“But it works”

TL;DR – this is not nearly good enough in most cases and it’s only small fraction of what you are paid for.

I want this post to be the canonical place to refer people to who say “but it works” because people who explain why this is not OK are tired of repeating the same arguments, me included.

You are paid for …

Following is not an exhaustive list but it should give you some perspective which is opposite from the narrow-minded “but it works”.

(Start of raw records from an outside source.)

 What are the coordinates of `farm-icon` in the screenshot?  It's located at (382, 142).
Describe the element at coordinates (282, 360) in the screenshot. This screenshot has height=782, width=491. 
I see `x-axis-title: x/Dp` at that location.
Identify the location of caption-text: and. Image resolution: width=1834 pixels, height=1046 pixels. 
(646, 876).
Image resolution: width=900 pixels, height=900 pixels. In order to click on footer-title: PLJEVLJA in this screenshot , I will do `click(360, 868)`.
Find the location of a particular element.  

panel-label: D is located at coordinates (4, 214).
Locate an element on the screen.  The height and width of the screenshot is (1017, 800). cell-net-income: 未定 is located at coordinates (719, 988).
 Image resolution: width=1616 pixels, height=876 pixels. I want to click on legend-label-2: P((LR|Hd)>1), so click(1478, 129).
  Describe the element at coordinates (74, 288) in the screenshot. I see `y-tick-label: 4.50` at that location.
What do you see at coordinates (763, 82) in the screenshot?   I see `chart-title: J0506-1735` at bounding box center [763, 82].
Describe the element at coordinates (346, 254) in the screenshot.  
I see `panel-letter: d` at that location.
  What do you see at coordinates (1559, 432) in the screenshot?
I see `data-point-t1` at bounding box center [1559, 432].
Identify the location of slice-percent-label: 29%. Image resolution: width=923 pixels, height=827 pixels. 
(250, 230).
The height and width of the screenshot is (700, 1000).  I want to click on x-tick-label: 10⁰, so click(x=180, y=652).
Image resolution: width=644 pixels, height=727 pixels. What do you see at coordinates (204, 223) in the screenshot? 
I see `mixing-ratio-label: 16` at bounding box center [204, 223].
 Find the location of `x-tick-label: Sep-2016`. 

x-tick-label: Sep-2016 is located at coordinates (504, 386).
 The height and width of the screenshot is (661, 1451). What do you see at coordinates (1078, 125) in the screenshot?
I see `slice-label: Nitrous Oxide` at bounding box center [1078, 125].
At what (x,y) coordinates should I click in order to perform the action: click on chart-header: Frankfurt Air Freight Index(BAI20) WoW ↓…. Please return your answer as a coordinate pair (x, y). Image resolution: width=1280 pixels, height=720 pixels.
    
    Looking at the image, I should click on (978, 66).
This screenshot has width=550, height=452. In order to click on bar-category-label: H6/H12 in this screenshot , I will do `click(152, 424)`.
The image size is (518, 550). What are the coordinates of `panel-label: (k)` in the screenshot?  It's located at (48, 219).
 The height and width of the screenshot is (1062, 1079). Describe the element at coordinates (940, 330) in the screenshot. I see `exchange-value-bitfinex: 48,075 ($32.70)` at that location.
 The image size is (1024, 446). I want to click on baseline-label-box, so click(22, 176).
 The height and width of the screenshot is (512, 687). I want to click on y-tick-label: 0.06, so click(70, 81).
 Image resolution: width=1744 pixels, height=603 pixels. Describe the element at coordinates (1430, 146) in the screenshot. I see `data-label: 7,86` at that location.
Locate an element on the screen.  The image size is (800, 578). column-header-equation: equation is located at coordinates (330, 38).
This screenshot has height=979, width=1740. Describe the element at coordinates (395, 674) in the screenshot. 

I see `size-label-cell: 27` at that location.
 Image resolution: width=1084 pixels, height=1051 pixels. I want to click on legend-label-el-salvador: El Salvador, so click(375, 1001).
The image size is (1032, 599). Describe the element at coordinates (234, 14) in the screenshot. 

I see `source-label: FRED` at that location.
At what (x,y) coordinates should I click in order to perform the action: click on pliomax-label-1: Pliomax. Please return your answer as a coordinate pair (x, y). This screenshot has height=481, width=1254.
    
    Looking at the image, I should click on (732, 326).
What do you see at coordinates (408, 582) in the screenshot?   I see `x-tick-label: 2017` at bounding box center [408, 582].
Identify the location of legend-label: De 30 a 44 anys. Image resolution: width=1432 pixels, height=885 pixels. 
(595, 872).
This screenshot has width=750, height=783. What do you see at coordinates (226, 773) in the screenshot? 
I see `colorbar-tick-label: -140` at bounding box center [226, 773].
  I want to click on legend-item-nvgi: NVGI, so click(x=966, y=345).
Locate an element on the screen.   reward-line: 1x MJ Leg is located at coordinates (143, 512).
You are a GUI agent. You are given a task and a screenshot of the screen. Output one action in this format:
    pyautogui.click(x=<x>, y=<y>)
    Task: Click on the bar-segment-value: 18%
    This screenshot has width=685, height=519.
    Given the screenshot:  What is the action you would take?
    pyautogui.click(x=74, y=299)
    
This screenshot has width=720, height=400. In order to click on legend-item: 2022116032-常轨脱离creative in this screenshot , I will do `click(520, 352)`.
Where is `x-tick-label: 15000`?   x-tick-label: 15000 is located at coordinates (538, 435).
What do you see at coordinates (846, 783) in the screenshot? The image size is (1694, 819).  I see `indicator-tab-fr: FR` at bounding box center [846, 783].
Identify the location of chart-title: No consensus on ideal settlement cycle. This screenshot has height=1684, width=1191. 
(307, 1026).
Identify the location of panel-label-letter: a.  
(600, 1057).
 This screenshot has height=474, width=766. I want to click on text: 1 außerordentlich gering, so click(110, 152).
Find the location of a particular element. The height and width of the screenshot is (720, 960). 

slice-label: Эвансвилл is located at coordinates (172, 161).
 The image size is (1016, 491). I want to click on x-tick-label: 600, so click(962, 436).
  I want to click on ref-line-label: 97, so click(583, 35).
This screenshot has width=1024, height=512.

Typically, your Software Engineering $Job pays you for:

  1. Of course the thing must work. But also..
  2. It should continue working
    1. Gives deprecation warnings? Probably not good.
    2. Only runs on Node.js v10 LTS which is end of life in less than a year (as of writing)? Think again.
    3. Got away with invalid XML? Can you be sure that the next version of parser won’t be stricter?
  3. It should be maintainable (aka you and other people should find it easy to operate and modify, now and years later)
    1. Code quality
    2. Tests (if you don’t have tests, even your basic claim that something “works” is under suspicion)
    3. Documentation
      1. How to use your sh*t?
      2. How to set up the development environment?
      3. Decisions
      4. Non-obvious code parts
  4. It should be production ready, not abstract “works” or even worse “works on my machine”
    1. Logs
    2. Metrics
    3. Tested in dev/qa/whatever-you-call it environment
    4. Reproducible – tomorrow they make a new environment, “qa42”, in a different AWS account in a different region. Could somebody else deploy your sh*t there without talking to you?
    5. Update 2020-09-13 (from Guy Egozy) – Scalable enough to be used in production.

If you claim that you are “done” because “it works”, congratulations, you have a (probably) working prototype. That’s typically small part of a project.


Related term – “Tactical Tornado”, look this up.